Lines that include the string "marker" are the ones to copy from the entries below.

Saved entries:
──────────────────────────────

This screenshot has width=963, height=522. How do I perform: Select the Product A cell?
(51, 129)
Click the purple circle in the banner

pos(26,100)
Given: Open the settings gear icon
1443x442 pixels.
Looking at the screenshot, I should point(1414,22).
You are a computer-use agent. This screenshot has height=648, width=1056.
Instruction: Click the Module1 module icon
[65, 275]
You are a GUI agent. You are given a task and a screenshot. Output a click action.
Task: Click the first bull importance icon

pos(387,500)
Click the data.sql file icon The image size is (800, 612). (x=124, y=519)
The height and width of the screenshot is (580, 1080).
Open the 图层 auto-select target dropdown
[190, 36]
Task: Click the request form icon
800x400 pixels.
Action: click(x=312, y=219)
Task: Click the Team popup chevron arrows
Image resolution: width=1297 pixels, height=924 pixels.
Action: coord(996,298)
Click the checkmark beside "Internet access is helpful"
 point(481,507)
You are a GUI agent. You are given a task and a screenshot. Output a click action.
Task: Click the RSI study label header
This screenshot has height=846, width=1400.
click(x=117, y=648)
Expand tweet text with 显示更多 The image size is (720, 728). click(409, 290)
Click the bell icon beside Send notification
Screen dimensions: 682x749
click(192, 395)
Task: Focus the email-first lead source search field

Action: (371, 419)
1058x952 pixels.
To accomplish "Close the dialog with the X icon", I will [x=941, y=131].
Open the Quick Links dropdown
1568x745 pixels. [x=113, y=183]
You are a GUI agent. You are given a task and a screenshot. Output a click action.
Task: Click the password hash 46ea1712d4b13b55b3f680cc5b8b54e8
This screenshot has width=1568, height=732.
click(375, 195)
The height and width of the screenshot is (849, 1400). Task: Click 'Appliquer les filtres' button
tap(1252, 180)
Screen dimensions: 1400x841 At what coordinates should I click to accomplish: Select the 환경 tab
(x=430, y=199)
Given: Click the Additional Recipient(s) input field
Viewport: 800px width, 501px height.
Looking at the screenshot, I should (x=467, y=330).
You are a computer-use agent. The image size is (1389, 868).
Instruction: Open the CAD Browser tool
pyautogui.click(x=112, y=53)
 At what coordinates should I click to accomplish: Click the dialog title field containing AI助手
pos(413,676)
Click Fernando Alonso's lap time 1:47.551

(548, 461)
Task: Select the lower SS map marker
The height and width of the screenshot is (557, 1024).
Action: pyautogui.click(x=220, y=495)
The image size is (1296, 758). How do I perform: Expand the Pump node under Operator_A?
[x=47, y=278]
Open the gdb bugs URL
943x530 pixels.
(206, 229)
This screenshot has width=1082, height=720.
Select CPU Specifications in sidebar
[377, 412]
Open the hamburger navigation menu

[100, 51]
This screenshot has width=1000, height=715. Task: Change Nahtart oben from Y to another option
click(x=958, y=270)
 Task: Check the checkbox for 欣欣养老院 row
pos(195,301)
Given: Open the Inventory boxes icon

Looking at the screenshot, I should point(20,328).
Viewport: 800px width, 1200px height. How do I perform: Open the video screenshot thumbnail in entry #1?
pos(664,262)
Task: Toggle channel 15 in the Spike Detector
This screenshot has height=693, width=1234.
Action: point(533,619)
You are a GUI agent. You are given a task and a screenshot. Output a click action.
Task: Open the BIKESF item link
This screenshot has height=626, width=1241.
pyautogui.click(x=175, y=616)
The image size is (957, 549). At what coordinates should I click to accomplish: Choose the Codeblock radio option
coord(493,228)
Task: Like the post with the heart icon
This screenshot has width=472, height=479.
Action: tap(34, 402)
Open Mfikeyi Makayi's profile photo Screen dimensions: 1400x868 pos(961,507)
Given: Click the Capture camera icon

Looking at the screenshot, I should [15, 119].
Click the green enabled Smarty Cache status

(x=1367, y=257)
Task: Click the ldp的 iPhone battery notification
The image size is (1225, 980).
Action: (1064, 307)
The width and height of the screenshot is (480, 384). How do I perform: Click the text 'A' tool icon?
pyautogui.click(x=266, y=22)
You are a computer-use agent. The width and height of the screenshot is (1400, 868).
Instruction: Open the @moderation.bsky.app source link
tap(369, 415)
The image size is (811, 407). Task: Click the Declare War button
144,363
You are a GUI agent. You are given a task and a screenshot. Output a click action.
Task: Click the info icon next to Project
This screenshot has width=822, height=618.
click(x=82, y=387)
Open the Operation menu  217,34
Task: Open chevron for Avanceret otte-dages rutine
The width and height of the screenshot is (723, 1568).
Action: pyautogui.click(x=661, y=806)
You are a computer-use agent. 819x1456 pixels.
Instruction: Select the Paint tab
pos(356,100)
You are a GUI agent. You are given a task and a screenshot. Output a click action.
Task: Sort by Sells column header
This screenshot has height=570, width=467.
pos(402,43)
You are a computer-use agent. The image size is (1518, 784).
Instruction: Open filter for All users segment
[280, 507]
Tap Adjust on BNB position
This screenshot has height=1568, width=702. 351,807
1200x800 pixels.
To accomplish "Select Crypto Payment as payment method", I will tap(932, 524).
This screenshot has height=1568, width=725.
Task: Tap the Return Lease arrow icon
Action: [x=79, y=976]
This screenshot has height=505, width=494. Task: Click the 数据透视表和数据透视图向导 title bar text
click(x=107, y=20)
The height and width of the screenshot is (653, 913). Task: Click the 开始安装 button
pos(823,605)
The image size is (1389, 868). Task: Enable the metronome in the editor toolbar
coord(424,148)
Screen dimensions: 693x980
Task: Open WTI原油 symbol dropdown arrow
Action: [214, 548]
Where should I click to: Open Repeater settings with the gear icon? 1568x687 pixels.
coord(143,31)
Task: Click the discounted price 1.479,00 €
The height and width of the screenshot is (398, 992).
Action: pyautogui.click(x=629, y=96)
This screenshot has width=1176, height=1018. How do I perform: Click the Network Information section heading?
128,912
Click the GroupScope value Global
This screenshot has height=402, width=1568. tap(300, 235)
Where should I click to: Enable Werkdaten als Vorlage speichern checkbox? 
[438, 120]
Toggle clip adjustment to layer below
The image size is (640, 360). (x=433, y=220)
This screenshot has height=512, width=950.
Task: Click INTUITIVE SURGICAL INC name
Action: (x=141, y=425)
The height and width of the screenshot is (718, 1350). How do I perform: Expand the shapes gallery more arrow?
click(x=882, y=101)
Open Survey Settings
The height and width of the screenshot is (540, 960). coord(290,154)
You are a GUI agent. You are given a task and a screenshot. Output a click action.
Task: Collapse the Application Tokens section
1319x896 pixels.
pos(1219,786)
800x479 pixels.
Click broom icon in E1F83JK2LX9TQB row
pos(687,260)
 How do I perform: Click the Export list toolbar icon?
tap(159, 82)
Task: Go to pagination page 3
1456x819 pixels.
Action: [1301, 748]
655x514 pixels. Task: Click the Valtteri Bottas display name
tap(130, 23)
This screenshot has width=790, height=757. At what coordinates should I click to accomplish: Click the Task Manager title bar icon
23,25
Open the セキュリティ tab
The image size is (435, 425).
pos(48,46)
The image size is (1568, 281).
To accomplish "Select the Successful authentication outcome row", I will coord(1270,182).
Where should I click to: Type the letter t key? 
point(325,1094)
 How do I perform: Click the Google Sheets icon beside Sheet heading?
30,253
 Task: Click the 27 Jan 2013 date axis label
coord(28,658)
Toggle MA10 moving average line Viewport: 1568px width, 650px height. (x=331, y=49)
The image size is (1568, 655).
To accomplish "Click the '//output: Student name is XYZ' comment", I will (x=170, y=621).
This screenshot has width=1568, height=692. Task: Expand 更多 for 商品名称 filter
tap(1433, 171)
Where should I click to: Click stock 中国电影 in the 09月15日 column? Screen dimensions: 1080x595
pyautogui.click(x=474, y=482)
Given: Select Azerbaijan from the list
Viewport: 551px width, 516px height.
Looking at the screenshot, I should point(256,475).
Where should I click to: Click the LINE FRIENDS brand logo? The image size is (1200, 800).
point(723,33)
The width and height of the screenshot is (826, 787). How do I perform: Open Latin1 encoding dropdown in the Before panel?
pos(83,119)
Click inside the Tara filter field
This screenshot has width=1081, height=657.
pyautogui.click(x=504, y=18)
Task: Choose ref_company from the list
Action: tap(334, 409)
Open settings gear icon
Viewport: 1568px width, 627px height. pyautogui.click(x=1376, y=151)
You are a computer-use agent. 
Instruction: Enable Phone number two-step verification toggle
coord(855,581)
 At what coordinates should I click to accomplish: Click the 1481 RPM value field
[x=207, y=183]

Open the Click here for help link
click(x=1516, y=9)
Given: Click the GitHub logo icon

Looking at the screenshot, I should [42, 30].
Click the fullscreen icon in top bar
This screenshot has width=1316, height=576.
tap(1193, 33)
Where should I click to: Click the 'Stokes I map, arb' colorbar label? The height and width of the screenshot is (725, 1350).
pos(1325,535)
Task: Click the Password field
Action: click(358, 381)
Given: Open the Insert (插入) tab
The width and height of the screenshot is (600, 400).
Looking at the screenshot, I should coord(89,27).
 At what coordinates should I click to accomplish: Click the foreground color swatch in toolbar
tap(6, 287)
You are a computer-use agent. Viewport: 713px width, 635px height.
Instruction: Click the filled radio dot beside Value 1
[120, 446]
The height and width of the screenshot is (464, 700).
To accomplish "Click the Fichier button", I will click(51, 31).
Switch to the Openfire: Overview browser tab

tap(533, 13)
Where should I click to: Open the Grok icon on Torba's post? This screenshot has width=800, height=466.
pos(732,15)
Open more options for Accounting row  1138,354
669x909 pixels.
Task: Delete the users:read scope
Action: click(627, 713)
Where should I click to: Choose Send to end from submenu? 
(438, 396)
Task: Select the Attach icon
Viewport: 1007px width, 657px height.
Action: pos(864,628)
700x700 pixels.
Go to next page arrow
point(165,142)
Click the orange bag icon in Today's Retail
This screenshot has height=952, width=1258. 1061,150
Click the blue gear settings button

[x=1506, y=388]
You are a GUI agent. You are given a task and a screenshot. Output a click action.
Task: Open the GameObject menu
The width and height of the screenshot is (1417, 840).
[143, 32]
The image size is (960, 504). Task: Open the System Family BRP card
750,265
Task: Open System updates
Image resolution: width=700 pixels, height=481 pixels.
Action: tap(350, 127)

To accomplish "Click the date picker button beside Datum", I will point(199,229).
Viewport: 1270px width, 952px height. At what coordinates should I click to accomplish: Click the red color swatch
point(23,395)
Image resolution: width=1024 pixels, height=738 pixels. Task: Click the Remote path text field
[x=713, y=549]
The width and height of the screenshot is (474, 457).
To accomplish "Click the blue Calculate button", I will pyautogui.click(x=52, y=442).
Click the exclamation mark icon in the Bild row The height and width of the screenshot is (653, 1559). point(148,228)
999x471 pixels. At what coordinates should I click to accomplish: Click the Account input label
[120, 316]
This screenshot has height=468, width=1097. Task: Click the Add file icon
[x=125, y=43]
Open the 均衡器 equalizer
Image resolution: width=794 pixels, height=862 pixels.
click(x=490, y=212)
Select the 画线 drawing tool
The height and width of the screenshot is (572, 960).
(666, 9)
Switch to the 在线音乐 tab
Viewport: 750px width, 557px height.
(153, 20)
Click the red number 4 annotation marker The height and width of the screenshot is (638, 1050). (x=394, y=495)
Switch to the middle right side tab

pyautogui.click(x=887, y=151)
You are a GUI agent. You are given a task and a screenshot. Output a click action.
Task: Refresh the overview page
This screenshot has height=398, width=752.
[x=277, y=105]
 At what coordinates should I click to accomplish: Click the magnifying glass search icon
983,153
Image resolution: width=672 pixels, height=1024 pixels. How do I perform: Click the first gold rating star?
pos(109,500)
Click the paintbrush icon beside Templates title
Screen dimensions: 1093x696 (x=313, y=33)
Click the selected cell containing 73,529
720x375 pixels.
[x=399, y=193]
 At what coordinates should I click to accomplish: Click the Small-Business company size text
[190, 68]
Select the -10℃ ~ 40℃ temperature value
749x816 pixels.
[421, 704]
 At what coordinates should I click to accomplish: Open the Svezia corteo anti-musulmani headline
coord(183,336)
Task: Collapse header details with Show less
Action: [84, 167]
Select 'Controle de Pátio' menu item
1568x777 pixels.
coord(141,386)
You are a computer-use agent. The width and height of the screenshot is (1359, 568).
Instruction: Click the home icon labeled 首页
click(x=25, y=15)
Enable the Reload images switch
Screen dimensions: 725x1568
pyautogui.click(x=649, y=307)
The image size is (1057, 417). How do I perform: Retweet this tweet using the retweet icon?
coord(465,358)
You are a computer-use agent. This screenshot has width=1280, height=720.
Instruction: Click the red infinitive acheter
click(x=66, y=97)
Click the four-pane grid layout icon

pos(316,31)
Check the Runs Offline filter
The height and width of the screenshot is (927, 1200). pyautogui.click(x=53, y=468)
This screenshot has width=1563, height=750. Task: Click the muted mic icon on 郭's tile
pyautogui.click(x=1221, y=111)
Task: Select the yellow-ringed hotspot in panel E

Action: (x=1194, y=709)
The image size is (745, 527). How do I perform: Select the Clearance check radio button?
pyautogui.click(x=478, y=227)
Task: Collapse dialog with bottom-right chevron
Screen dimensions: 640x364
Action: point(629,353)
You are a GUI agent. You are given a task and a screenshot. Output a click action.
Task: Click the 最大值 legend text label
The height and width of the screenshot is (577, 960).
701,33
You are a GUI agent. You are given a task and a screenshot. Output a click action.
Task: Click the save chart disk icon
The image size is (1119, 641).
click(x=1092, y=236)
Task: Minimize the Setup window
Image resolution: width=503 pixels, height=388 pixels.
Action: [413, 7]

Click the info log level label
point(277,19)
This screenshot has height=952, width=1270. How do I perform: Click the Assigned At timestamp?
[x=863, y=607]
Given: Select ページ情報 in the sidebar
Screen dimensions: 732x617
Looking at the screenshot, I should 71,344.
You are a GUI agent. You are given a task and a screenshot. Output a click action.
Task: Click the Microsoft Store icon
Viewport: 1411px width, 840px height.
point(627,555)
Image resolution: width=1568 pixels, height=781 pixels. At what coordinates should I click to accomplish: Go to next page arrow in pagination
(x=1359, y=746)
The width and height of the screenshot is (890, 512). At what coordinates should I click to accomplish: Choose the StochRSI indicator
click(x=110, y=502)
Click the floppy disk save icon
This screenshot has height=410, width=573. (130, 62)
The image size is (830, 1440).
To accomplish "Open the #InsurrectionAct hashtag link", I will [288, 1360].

──────────────────────────────

EXPECTED ANSWER:
Task: Select the lower SS map marker
Click the red number 4 annotation marker The height and width of the screenshot is (638, 1050). (x=394, y=495)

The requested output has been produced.